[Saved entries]
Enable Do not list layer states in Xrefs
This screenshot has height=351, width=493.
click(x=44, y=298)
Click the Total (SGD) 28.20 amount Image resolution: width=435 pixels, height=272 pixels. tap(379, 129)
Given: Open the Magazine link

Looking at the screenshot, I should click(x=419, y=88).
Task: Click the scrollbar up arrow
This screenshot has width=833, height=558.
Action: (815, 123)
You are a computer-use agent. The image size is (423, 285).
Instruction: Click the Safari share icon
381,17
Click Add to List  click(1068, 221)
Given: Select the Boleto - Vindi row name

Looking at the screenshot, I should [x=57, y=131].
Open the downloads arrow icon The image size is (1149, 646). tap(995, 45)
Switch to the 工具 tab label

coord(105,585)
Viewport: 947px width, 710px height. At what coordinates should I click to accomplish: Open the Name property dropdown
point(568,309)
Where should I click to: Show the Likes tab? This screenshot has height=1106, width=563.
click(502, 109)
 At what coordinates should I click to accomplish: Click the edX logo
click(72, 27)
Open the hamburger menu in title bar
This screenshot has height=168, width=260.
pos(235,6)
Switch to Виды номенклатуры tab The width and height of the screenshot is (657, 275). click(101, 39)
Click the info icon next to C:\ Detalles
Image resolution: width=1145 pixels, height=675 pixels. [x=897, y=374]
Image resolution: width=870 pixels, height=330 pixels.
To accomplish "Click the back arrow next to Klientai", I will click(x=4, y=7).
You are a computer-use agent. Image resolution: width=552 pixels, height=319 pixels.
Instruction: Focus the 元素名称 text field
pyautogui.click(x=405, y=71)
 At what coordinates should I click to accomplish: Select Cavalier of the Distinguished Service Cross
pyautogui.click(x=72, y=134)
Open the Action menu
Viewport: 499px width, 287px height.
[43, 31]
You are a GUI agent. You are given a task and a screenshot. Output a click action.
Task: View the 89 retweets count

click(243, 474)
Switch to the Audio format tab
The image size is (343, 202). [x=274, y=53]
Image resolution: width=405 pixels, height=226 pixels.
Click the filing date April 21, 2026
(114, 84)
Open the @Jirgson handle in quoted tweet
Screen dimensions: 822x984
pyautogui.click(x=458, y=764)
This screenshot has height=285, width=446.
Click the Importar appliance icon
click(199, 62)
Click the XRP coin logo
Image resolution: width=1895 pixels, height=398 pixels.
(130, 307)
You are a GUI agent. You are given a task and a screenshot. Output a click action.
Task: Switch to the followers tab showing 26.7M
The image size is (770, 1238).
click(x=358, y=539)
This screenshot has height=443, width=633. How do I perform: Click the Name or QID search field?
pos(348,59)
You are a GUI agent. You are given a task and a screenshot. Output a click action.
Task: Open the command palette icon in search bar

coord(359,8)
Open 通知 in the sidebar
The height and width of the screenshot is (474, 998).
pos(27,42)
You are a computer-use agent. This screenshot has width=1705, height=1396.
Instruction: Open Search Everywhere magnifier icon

### Problem requirements
Please return every line of the records above that contains the word "computer".

### Answer for this exercise
You are a computer-use agent. The image size is (423, 285).
You are a computer-use agent. Image resolution: width=552 pixels, height=319 pixels.
You are a computer-use agent. This screenshot has width=1705, height=1396.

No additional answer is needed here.